Everolimus in Advanced Breast Cancer: A Systematic Review and Meta-analysis

Background Everolimus plus exemestane is approved for the treatment of hormone receptor-positive metastatic breast cancer (MBC) after progression on nonsteroidal aromatase inhibitors. The role of everolimus is less well defined in other breast cancer phenotypes and in combination with other drugs. Objectives We conducted a systematic review and meta-analysis to assess the efficacy and safety of adding everolimus to standard of care (SoC) in MBC regardless of tumor phenotype and treatment type. Methods The electronic databases PubMed and EMBASE were searched for eligible randomized trials. Pooled hazard ratios (HRs) for progression-free survival (PFS) and overall survival (OS) and pooled risk ratios (RR) and odds ratios for objective response rates, disease control rate (DCR), and grade 3 or higher toxicity were meta-analyzed.

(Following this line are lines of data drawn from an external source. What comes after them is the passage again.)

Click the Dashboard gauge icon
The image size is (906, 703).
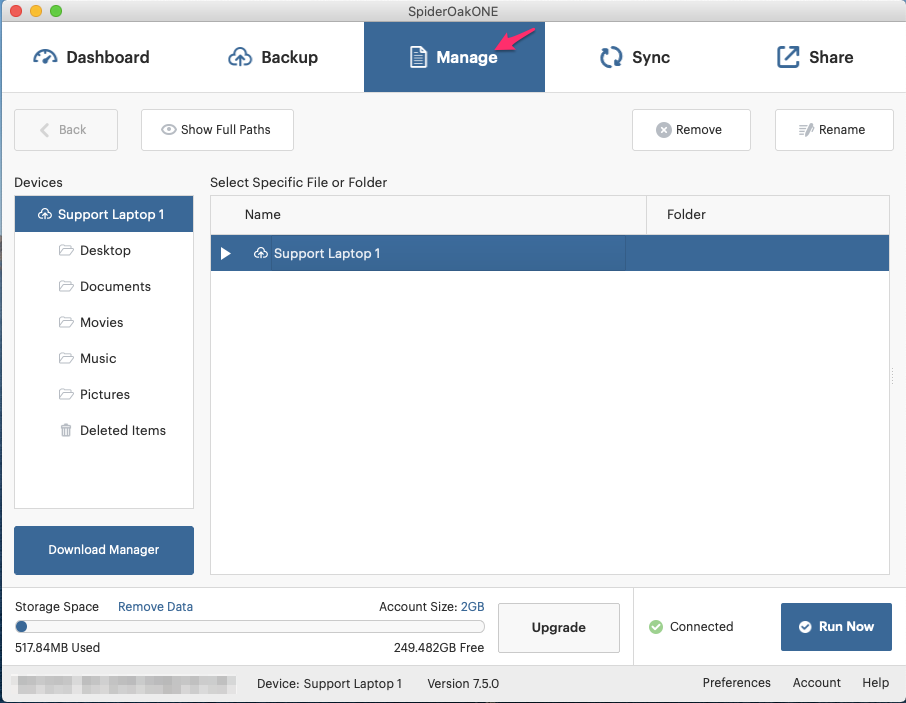click(x=46, y=57)
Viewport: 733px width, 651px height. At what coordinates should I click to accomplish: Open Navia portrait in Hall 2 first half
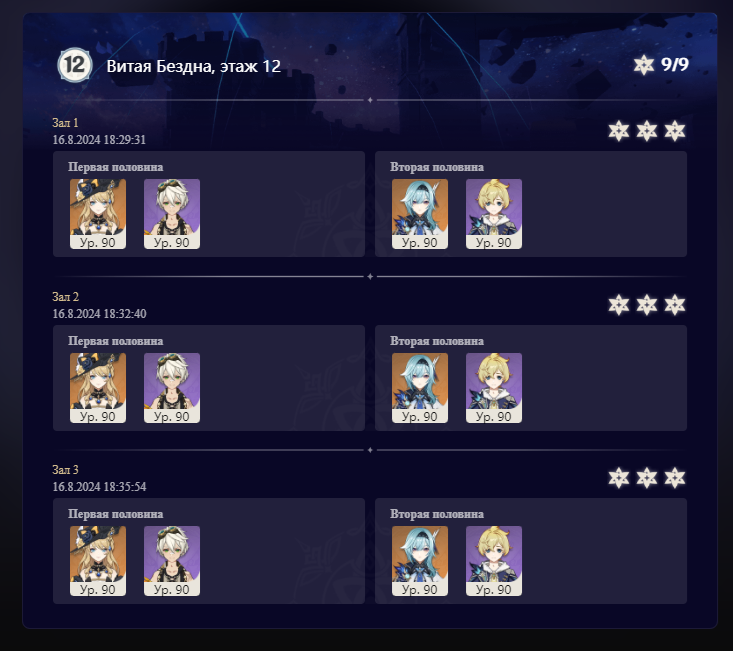(x=98, y=388)
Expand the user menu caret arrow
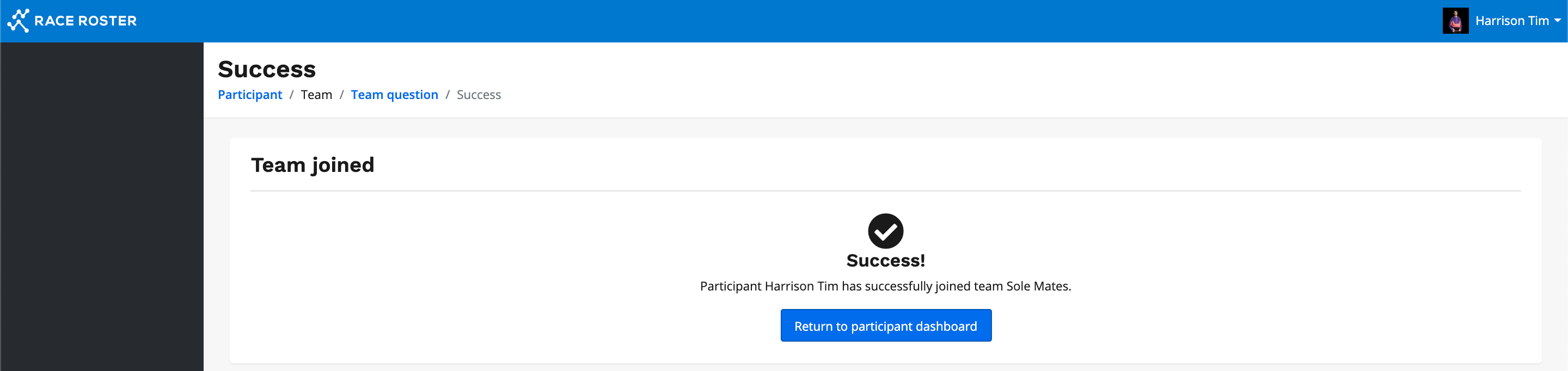This screenshot has height=371, width=1568. pos(1557,21)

Subgroup analyses compared survival outcomes by tumor phenotype. Results Data from 2826 patients from eight trials were analyzed. The addition of everolimus to SoC reduced the risk of disease progression by 29% (HR 0.71; 95% confidence interval [CI] 0.56-0.90). This did not translate into an OS benefit (HR 0.95; 95% CI 0.80-1.13). In addition, everolimus improved the DCR (RR 0.82; 95% CI 0.68-0.98), whereas it increased the risk of developing grade 3 or higher toxicity. The PFS benefit was more prominent for patients with hormone receptor-positive (+)/human epidermal growth factor receptor 2 (HER2)-negative (-) disease. For the HER2 (+) subgroup, the PFS benefit was restricted to patients with hormone receptor (-) disease. Conclusions Everolimus reduces the risk of disease progression in hormone receptor (+) MBC. In patients with HER2 (+) disease, the benefit is limited for those with hormone receptor (-) disease. Given the approval and use of newer drugs in MBC, clinical trials and real-world data are needed to confirm the benefit of everolimus and define the best treatment sequence strategy to adopt in that setting.